[Dataset entries]
○ ○ ○

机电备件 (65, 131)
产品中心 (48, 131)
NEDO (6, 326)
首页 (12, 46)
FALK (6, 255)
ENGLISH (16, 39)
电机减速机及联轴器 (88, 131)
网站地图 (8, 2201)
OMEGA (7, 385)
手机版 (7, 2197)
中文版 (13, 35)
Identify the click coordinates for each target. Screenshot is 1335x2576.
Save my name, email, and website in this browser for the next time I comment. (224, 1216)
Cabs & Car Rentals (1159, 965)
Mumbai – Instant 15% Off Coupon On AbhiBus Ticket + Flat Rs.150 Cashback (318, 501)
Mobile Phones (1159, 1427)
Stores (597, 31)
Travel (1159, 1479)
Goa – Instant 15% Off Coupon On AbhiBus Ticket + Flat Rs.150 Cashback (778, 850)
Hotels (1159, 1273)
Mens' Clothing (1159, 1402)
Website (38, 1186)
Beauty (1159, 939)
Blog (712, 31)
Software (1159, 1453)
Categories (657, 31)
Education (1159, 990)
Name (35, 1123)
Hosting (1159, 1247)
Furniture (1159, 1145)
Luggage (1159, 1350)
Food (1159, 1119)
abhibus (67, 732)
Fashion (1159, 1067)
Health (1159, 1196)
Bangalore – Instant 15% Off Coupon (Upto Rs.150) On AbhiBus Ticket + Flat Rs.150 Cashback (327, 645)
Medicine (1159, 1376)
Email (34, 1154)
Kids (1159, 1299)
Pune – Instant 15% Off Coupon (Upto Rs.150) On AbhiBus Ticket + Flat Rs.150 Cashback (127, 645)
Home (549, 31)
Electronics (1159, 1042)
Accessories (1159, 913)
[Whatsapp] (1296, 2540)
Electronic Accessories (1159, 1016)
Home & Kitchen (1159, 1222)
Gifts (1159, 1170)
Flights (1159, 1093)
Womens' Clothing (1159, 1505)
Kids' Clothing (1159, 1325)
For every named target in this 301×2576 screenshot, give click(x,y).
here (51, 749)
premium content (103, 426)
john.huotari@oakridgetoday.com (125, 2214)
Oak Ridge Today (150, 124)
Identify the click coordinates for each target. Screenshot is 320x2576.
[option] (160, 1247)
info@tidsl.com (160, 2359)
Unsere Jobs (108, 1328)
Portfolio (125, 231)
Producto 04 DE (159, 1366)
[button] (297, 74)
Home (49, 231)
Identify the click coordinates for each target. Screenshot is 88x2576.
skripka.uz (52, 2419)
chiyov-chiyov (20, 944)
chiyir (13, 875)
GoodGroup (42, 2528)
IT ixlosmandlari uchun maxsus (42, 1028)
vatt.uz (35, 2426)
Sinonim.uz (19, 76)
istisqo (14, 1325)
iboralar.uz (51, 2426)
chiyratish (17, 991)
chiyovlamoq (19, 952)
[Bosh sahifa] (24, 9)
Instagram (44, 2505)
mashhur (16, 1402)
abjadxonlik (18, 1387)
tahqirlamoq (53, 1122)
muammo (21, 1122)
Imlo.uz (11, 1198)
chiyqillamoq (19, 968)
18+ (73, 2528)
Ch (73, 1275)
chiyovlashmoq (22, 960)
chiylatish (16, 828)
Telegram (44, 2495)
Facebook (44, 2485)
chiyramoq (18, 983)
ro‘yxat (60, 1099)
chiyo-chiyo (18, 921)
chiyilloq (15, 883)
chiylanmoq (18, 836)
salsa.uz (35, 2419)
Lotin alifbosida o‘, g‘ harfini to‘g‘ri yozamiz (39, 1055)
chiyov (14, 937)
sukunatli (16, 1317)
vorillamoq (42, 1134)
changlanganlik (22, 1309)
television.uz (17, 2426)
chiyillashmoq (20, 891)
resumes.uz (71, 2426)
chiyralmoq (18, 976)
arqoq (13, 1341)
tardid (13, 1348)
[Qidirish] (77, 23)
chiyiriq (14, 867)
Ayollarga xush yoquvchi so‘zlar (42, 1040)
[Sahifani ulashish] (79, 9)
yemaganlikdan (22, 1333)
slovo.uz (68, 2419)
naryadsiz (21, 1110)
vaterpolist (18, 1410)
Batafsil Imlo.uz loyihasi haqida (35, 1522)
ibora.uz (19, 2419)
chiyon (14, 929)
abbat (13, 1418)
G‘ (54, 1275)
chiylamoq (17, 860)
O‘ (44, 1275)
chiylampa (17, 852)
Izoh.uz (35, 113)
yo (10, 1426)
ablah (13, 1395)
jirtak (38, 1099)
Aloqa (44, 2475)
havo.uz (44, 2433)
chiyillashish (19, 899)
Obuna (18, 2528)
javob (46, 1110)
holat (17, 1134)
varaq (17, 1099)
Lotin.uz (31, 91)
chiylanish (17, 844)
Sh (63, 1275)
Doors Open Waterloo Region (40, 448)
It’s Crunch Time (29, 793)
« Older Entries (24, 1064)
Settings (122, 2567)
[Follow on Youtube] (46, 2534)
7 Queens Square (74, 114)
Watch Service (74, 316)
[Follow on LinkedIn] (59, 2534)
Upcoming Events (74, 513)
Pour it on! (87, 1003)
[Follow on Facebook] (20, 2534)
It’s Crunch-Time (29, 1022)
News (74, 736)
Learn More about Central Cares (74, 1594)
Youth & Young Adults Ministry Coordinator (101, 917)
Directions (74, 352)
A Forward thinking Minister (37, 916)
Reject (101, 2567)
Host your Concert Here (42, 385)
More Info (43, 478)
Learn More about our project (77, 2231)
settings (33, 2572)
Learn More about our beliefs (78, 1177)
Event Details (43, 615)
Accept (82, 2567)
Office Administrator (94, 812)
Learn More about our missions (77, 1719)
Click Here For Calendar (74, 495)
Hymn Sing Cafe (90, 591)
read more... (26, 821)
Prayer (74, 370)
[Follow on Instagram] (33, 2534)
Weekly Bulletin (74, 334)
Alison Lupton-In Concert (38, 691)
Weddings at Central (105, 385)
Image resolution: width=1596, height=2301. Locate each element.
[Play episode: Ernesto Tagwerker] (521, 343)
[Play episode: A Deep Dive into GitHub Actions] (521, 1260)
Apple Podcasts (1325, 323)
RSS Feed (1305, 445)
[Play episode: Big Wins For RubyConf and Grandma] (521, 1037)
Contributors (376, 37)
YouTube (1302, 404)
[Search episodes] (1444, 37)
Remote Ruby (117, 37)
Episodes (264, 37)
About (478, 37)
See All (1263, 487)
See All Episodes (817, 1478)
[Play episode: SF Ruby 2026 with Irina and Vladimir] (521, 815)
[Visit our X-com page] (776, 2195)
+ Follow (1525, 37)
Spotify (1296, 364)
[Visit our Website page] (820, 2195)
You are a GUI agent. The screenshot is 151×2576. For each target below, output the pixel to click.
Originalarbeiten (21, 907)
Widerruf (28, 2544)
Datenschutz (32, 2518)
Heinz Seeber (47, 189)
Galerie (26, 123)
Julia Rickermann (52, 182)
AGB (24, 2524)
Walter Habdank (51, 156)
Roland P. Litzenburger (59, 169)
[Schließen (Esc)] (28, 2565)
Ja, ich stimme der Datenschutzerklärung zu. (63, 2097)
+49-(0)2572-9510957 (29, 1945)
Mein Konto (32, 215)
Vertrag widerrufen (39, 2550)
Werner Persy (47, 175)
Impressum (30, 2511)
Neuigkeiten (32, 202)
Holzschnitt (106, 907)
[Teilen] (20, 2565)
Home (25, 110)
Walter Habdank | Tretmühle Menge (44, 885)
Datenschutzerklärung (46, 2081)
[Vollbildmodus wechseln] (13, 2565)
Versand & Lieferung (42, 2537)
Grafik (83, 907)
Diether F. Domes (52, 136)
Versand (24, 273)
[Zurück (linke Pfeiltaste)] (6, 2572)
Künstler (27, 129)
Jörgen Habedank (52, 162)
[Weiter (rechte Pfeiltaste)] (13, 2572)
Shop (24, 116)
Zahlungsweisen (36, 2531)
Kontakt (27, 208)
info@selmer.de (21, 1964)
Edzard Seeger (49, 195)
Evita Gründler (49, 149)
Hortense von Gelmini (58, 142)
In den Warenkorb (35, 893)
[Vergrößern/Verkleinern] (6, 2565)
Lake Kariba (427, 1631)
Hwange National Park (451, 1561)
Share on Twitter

○ ○ ○

> _WORK ORDER_:
Return, unchanged, the run of lines above that opens with the line containing "See All Episodes (817, 1478)" and closes with the line containing "Ja, ich stimme". Include both.

> _EXERCISE RESPONSE_:
See All Episodes (817, 1478)
[Play episode: SF Ruby 2026 with Irina and Vladimir] (521, 815)
[Visit our X-com page] (776, 2195)
+ Follow (1525, 37)
Spotify (1296, 364)
[Visit our Website page] (820, 2195)
You are a GUI agent. The screenshot is 151×2576. For each target below, output the pixel to click.
Originalarbeiten (21, 907)
Widerruf (28, 2544)
Datenschutz (32, 2518)
Heinz Seeber (47, 189)
Galerie (26, 123)
Julia Rickermann (52, 182)
AGB (24, 2524)
Walter Habdank (51, 156)
Roland P. Litzenburger (59, 169)
[Schließen (Esc)] (28, 2565)
Ja, ich stimme der Datenschutzerklärung zu. (63, 2097)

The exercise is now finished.